Gleichzeitig kümmert sich die Verwaltung weiter um die Stadt und pflanzt sogar Blumen. Es gibt Strom, Wasser, Gas, Internet und Mobilfunk. Einige Privatschulen bieten online weiter Unterricht an. Am Samstag ist ein Onlinekonzert geplant, in den Straßen sollen ukrainische Flaggen gehisst werden.

„Hunderte Freiwillige arbeiten in der ganzen Stadt“, sagt Ekaterina Noschewnikowa, Leiterin der Freiwilligenorganisation Monster-AG. „Ich habe meinen Sohn fünf Tage nicht gesehen. Ich schlafe im Büro auf dem Boden und wasche mich in der Küche über der Spüle. Viele machen das jetzt so. Aber ich bin stolz auf das, was gerade in der Ukraine passiert. Die Menschen sind einfach unglaublich“, sagt sie.

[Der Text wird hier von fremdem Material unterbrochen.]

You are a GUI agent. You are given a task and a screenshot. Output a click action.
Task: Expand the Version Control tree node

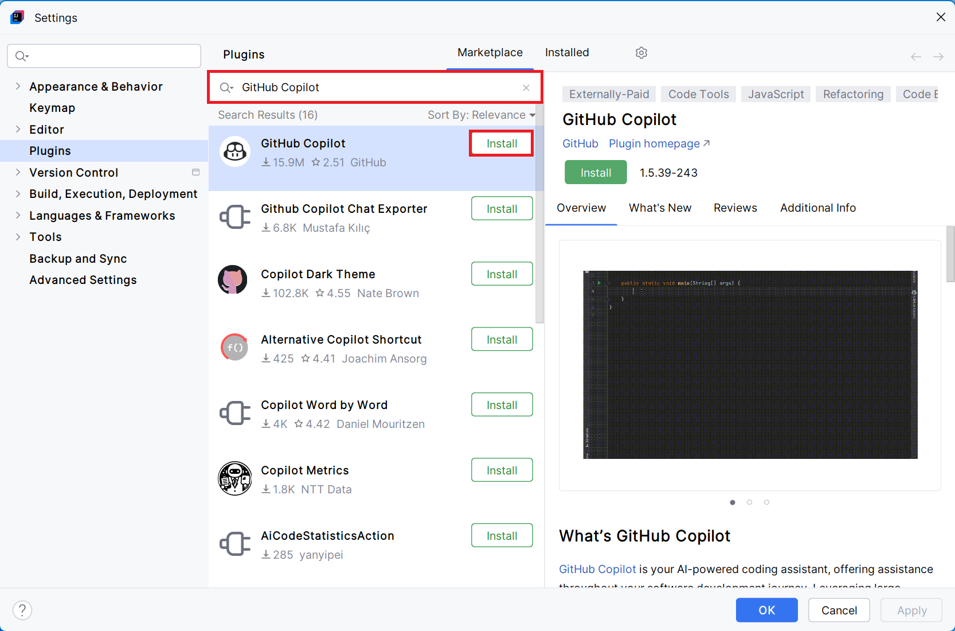click(x=18, y=173)
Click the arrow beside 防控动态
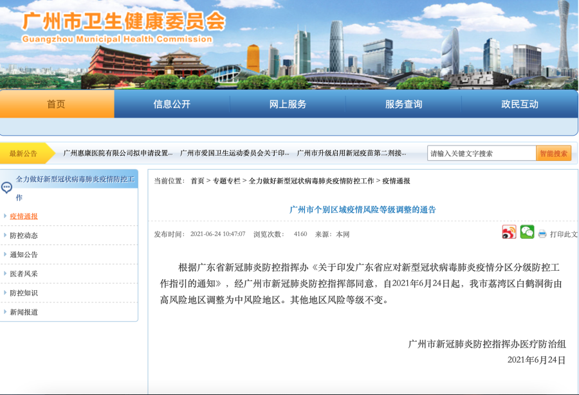Viewport: 579px width, 395px height. click(x=6, y=235)
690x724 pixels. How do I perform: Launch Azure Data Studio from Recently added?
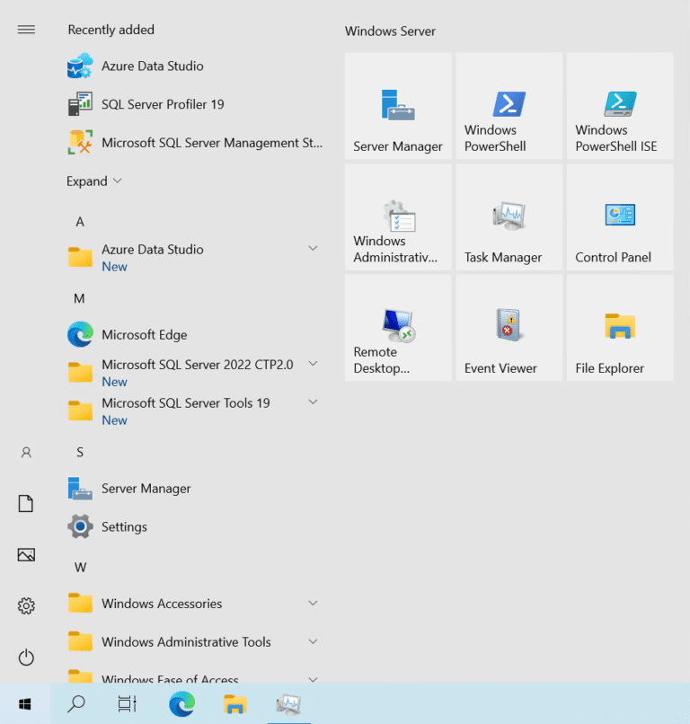pos(152,66)
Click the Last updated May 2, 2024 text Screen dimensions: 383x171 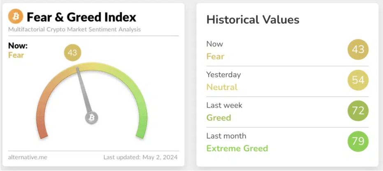[x=140, y=157]
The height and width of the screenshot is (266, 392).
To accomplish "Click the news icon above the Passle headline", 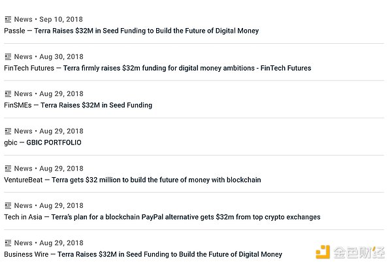I will point(8,20).
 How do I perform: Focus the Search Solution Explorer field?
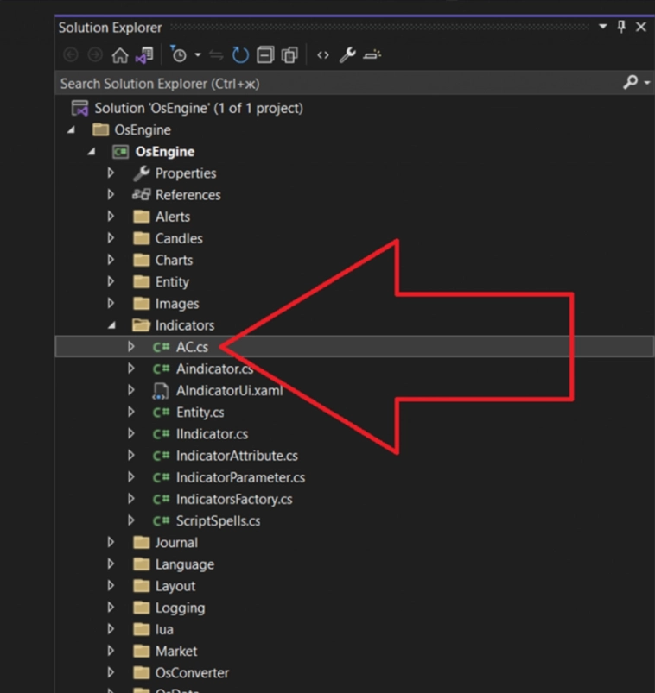(328, 84)
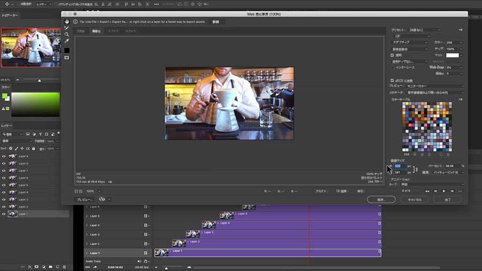Viewport: 482px width, 271px height.
Task: Enable the interlace (インターレース) checkbox
Action: click(392, 67)
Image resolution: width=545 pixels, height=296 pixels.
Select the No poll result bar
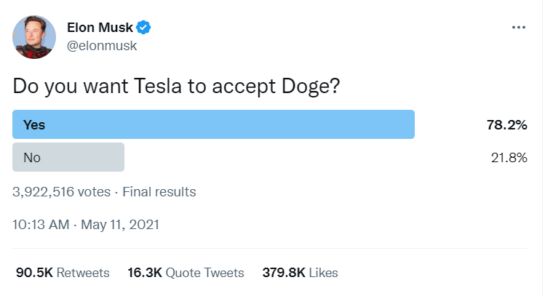pyautogui.click(x=68, y=157)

Seit 24. Februar treffen Marschflugkörper kritische Infrastruktureinrichtungen und Gebäude der Armee. Die ukrainischen Streitkräfte schießen immer wieder Raketen ab. Im Hafen feuert täglich Flugabwehrartillerie. Unweit von Odessa sind russische Schiffe aufgetaucht, eine Gruppe von Saboteuren hat versucht, an Land zu gehen. Die Luftverteidigung schießt russische Flugzeuge ab.

Wer Odessa noch nicht kennt, dem sei gesagt: Die Stadt verdient es, geliebt zu werden. Jetzt braucht es schnell humanitäre und finanzielle Hilfe. Es geht ums Überleben.

Oksana Maslowa war Teilnehmerin eines Osteuropa-Workshops der taz Panter Stiftung.